DE4124321A1 - Over-load voltage protection circuit - has thermal fuse switch that responds if first varistor fails to establish second varistor path to ground - Google Patents

Abstract

The overload voltage protection circuit has a pair of parallel varistors (V1, V2) connected between the live phase (1) and ground (2) in parallel. The varistors connect to the live phase via a thermal fuse (3) that in the normal state connects with one of the varistors (V1). In the event that the coupled varistor overheats, the fuse switch responds and a changeover takes place to the second varistor to maintain the conductive path to ground. An optical and/or acoustic indicator alerts the operator that the first varistor (V1) must be replaced. Alternative versions to provide such failsafe operation are possible. ADVANTAGE - Includes redundant element as failsafe back up.

Description

The invention relates to an arrangement for deriving Surges according to the preamble of claim 1. For this purpose one knows from DE-GM 90 00 102 a pluggable over voltage arrester for electrical systems in which a package of three varistors are arranged parallel to each other. in the In the event of overheating, a solder joint melts, and one under The position of the spring component is changed dert, whereby the connection of the varistors to voltage below will break. This disadvantageously affects everyone Varistors switched off. This means that in the event of failure only one of the varistors and corresponding overheating too all other varistors are deactivated, whether these are still functional.

In contrast, the object of the invention is that Safety of an arrangement for discharging overvoltages to improve according to the preamble of claim 1, esp to train special redundant, so that if one of the  Surge limiting elements of operation with one other surge-limiting element continued can be, at the same time a perfect shutdown a defective and overheated surge limiting device Element should be guaranteed.

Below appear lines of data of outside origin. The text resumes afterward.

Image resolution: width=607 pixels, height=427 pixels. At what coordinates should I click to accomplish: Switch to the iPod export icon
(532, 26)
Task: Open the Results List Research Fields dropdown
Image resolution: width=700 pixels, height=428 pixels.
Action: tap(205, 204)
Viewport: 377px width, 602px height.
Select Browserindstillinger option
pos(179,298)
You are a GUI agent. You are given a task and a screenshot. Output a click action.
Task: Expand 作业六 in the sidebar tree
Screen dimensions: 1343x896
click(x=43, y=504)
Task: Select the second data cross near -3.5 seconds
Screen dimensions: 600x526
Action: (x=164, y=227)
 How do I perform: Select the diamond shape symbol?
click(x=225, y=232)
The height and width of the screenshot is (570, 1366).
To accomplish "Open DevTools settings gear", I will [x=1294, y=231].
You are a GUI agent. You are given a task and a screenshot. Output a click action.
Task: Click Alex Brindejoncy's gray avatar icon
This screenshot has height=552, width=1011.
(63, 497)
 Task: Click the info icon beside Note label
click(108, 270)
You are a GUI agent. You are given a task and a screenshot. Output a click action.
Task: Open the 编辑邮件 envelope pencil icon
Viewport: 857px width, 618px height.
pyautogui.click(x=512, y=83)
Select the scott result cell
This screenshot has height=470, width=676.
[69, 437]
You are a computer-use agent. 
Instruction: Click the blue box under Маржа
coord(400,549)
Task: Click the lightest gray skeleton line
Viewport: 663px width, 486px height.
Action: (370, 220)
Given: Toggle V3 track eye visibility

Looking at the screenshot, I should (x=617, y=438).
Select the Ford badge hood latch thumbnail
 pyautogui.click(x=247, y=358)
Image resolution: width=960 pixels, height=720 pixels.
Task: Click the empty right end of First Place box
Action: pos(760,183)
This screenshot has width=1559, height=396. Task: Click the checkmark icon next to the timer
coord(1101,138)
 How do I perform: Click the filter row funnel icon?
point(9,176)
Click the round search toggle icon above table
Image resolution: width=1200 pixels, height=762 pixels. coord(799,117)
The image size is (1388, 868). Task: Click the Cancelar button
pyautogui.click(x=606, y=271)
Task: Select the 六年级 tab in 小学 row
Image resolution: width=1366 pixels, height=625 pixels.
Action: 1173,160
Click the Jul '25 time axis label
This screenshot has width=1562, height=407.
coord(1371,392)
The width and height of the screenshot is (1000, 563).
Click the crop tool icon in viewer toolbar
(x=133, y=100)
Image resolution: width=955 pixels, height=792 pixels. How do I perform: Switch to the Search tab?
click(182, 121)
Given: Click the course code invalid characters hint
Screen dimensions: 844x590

The solution to this problem is first of all starting from The preamble of claim 1, in the features of the indicator chens of claim 1 seen. The preferred and usual Arrangement of these surge-limiting elements is between a phase (e.g. L, N) and the earth line (PE). Each of these two surge-limiting elements can due to its dimensions that occur in normal operation withstand the tensions and other loads. Is it defective due to overvoltage and begins to close overheat, the associated z. B. Thermal Ab circuit and disconnects this overvoltage limiting Element of the respective tension. Furthermore, the second surge-limiting element switched on. How mentioned above, this is also surge limiting Element dimensioned so that it meets the requirements of the normal operation has grown. So you only achieve with two surge-limiting elements a redundant Operation so that if one of the overvoltage limits fails elements through the other surge limiting Element continues for proper surge protection is provided. These advantages are at the beginning explained prior art not given.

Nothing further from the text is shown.